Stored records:
----

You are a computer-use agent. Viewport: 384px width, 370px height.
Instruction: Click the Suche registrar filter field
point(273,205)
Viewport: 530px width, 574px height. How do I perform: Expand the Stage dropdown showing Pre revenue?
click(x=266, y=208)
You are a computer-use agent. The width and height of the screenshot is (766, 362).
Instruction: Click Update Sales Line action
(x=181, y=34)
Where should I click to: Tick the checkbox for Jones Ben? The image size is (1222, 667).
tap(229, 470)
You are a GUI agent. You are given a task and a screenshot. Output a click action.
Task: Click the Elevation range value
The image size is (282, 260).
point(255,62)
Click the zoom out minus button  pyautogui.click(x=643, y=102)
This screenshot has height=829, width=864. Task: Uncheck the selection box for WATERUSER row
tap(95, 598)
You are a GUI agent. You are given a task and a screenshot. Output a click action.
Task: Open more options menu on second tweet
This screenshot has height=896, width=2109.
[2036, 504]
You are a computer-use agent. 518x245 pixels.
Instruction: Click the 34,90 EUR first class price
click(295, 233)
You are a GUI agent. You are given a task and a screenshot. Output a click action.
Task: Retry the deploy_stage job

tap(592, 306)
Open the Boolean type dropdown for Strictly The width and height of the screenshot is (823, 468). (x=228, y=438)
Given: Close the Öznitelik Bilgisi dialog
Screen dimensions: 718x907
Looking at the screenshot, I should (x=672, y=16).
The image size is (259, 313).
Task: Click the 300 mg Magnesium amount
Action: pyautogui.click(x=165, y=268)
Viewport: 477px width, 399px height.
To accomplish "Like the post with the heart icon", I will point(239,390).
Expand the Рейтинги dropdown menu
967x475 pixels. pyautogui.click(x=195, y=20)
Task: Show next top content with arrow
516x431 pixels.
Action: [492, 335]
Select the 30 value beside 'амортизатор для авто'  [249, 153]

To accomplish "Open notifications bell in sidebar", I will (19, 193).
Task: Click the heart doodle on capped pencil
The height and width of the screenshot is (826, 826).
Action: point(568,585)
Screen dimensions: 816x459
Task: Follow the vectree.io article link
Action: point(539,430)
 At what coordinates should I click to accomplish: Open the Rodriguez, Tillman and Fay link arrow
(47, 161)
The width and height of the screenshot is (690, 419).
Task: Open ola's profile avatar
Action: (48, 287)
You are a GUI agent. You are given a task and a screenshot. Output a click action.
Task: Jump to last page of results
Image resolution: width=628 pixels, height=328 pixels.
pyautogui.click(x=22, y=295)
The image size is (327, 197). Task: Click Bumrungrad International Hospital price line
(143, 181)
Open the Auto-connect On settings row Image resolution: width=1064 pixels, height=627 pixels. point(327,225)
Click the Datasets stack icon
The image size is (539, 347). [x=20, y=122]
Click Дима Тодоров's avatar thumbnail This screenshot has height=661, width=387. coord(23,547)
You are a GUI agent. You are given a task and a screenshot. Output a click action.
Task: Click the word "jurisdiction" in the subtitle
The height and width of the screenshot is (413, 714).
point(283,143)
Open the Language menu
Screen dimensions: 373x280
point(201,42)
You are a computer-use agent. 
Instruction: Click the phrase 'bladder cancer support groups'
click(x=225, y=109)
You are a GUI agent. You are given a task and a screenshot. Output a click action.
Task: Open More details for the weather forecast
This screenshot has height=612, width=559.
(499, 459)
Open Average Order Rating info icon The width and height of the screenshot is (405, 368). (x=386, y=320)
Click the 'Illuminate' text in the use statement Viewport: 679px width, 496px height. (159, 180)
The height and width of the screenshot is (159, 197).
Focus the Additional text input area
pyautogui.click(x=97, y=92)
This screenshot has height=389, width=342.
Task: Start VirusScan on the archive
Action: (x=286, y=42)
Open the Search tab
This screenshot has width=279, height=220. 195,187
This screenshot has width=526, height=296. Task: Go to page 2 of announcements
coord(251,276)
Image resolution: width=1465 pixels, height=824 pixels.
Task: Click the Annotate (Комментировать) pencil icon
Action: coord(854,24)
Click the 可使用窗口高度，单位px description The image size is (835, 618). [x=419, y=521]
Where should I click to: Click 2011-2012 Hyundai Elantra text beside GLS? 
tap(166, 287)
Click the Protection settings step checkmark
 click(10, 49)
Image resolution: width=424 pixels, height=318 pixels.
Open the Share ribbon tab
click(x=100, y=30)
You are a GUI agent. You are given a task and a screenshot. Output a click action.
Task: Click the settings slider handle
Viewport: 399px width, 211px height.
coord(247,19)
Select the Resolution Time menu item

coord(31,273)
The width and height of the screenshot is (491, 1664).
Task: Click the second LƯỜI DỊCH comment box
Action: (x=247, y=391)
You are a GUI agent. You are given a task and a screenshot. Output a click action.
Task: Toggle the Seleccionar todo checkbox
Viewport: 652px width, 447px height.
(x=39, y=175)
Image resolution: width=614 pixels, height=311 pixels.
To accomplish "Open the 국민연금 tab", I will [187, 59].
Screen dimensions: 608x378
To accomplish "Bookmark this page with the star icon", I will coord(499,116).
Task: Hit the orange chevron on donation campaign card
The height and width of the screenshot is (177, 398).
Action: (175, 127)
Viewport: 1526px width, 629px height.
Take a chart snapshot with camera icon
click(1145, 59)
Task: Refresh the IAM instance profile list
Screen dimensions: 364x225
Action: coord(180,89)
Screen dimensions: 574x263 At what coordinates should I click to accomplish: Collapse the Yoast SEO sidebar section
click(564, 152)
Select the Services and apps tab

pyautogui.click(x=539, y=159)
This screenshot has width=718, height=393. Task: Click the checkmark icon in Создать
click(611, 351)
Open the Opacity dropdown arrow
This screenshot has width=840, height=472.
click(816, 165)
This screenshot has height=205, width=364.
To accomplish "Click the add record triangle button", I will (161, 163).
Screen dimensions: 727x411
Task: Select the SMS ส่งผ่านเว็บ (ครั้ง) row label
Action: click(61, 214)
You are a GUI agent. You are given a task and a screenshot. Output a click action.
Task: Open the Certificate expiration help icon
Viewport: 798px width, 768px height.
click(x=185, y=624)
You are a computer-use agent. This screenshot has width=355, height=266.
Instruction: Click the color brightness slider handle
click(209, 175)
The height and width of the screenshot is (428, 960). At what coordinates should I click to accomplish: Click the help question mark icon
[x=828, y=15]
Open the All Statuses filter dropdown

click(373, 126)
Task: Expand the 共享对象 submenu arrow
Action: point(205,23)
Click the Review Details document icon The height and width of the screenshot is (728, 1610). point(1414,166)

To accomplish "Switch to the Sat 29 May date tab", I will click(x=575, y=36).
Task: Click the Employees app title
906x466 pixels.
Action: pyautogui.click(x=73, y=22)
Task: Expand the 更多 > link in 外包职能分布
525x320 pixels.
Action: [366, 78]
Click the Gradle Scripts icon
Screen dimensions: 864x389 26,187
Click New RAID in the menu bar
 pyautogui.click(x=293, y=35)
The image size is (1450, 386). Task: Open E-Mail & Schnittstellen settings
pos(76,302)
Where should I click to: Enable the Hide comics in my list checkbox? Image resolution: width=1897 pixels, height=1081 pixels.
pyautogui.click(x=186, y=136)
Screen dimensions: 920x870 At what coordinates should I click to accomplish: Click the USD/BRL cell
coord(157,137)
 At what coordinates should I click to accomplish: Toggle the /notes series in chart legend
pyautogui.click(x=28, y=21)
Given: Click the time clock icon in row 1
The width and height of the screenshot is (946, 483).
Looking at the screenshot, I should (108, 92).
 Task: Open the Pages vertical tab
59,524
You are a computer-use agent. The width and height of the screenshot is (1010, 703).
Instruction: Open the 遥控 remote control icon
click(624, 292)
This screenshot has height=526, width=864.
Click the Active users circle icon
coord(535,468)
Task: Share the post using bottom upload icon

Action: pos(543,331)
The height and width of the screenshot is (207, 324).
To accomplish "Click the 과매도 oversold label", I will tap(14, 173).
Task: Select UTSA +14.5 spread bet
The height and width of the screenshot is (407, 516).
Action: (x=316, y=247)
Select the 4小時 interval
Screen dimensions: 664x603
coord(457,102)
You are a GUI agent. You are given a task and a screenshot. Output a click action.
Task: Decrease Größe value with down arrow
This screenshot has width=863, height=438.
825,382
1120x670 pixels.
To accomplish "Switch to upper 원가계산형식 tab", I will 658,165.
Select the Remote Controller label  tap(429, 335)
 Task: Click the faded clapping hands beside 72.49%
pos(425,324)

----

* PROBLEM TO SOLVE
A line belongs in the answer if it contains the word "heart"; copy every such line from the data above.

* TASK OUTPUT
To accomplish "Like the post with the heart icon", I will point(239,390).
Task: Click the heart doodle on capped pencil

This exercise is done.